Но вернусь к Цицерону. [...] Ты говоришь, он опасается последствий гражданской войны. Но чего же следует опасаться? Побежденного врага? Или всемогущества юнца, который, командуя победоносной армией, впадает в безрассудство? А может, его почтительность вызвана тем, что он заранее уверился в его всемогуществе? О глупость, порожденная страхом! Ведь те беды, которых мы страшимся и от которых ищем защиты, как знать, быть может, их можно было бы избежать, если бы не наша предосторожность, притягивающая их, словно нарочно! Мы слишком боимся смерти, и изгнания, и бедности! Послушать Цицерона, так это все страшные бедствия! Для него главное — добиться желаемого, быть окруженным уважением и льстивыми хвалами, а почетное рабство его не ужасает! Если только можно называть почетной самую гнусную и отвратительную мерзость!
Лучший из людей, к чему он стремится, что делает, какую цель преследует? Он ищет согласия с Октавием... Что до меня, то я больше ни в грош не ставлю искусство, в котором, я знаю, блещет Цицерон. К чему было писать все эти бесчисленные трактаты о свободе и родине, о человеческом достоинстве, о смерти, изгнании и бедности? [...] Довольно слушать, как он превозносит сам себя, оскорбляя нашу скорбь. Что нам толку от поражения Антония, если его место сейчас же занял другой? [...] Пусть же Геркулес пошлет Цицерону долгие дни, раз уж тот согласен жить на карачках, обратившись в покорного раба! Если он может жить, забыв про совесть, презрев свой возраст, свое славное прошлое и свои былые свершения, — пусть живет! Но я зрю в корень зла и объявляю ему войну. Я объявляю войну тирании, стремлению помыкать людьми, всякой власти, претендующей на то, чтобы встать выше наших законов! И я не отступлюсь от своего, какое бы сладкое рабство мне ни предлагали! Даже если, как ты утверждаешь, Антоний — хороший человек, с чем лично я не согласен.
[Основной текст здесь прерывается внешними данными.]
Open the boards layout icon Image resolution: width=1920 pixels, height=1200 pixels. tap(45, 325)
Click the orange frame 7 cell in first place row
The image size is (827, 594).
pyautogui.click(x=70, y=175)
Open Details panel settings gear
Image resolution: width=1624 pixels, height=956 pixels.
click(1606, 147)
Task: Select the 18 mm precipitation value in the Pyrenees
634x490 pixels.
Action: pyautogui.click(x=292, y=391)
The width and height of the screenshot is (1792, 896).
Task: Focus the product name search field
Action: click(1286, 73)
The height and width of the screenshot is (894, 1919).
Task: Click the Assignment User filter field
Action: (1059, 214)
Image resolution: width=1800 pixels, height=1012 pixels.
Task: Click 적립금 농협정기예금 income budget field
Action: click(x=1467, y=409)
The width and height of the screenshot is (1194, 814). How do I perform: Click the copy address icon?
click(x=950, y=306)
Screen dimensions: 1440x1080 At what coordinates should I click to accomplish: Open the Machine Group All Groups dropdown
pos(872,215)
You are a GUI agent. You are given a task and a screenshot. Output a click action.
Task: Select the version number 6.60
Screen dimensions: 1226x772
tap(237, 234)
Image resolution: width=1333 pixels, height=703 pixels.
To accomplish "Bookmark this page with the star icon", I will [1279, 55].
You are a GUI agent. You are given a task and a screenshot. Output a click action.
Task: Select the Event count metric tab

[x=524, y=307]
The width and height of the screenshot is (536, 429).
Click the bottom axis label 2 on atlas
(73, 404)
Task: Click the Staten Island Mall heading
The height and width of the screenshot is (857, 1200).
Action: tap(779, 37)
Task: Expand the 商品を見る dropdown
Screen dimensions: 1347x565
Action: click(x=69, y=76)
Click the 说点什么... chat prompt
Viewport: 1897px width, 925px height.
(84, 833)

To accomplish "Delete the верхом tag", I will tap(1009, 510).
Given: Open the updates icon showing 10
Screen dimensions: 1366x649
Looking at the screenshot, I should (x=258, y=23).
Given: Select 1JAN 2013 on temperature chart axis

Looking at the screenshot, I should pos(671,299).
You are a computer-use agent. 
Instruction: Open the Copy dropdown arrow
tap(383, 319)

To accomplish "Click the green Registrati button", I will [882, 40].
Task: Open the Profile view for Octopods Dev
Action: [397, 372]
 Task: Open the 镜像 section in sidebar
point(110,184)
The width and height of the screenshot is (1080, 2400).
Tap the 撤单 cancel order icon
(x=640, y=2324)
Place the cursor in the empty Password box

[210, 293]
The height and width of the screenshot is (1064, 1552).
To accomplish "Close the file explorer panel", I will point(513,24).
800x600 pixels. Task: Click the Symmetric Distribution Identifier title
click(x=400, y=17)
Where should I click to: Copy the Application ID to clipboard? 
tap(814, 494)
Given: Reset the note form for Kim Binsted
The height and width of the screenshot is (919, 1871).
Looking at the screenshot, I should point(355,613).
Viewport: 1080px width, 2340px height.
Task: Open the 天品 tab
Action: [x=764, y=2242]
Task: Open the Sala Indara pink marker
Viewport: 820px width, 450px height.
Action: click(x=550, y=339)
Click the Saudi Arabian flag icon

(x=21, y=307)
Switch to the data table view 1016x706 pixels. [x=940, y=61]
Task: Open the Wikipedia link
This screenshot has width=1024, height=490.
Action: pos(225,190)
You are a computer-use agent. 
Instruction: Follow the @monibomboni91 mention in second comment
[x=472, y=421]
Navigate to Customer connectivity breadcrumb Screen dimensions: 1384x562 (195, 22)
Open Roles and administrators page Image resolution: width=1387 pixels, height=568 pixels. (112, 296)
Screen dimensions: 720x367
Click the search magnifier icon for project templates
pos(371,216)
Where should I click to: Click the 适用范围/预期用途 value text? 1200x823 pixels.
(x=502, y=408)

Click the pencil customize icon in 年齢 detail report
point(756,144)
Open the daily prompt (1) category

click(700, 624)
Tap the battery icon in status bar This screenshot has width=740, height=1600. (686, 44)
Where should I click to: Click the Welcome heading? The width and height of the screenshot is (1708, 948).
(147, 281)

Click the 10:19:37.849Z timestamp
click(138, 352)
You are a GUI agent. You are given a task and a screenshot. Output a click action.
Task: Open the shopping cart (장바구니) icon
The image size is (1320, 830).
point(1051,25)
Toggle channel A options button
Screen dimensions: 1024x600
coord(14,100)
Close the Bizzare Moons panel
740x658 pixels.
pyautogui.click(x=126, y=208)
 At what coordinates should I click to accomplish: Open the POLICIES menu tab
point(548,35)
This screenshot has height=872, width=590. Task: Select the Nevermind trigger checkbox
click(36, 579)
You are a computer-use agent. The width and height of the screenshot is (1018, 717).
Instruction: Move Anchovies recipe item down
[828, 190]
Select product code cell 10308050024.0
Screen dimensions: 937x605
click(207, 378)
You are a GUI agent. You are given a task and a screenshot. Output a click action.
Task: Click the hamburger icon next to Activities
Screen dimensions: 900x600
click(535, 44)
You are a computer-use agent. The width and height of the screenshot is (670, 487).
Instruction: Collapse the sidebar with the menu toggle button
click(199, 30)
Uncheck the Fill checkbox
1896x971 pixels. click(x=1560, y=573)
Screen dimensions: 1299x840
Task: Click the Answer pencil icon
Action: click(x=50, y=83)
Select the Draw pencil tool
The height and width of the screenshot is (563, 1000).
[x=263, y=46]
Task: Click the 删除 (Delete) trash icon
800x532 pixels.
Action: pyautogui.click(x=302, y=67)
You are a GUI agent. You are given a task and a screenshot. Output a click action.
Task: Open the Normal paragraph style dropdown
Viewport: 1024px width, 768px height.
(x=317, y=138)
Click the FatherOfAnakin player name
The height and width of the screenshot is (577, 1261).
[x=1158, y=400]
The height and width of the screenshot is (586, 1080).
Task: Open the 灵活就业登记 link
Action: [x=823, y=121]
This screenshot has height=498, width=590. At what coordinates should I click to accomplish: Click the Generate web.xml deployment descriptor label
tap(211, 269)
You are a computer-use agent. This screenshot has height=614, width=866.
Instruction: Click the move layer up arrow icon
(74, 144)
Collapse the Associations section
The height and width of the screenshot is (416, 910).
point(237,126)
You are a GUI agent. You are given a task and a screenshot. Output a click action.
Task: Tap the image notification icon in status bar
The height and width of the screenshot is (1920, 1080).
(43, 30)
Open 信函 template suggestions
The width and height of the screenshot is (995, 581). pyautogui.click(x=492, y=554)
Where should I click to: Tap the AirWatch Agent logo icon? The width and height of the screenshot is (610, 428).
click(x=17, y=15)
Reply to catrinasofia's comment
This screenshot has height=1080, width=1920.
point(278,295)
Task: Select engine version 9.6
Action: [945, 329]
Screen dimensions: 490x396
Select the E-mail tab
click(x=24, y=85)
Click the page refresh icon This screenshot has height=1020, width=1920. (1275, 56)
Наши предки не терпели никакого рабства, в том числе и отцовского.
Если б я не любил тебя так, как Цицерон, судя по всему, любит Октавия, я не стал бы писать тебе все это. Мысль о том, что я огорчу тебя, причиняет мне страдания, ведь я знаю твою преданность друзьям, особенно Цицерону... Знай же, что и я по-прежнему тепло отношусь к нему, даже если мне пришлось изменить свое мнение о нем. Но я вынужден судить по тому, что вижу... [...] Меня не удивляет твое беспокойство о здоровье моей несчастной Порции...» [137]
Аттик поостерегся показывать Цицерону это исполненное гнева и боли письмо, в котором Брут с излишней проницательностью вскрыл сомнительную игру, проводимую старым политиком. Он предпочел думать, что дурное настроение друга вызвано причиной, о которой вскользь упоминалось в последних строках послания. Дальнейшие события лишили Аттика возможности упрекать его за это.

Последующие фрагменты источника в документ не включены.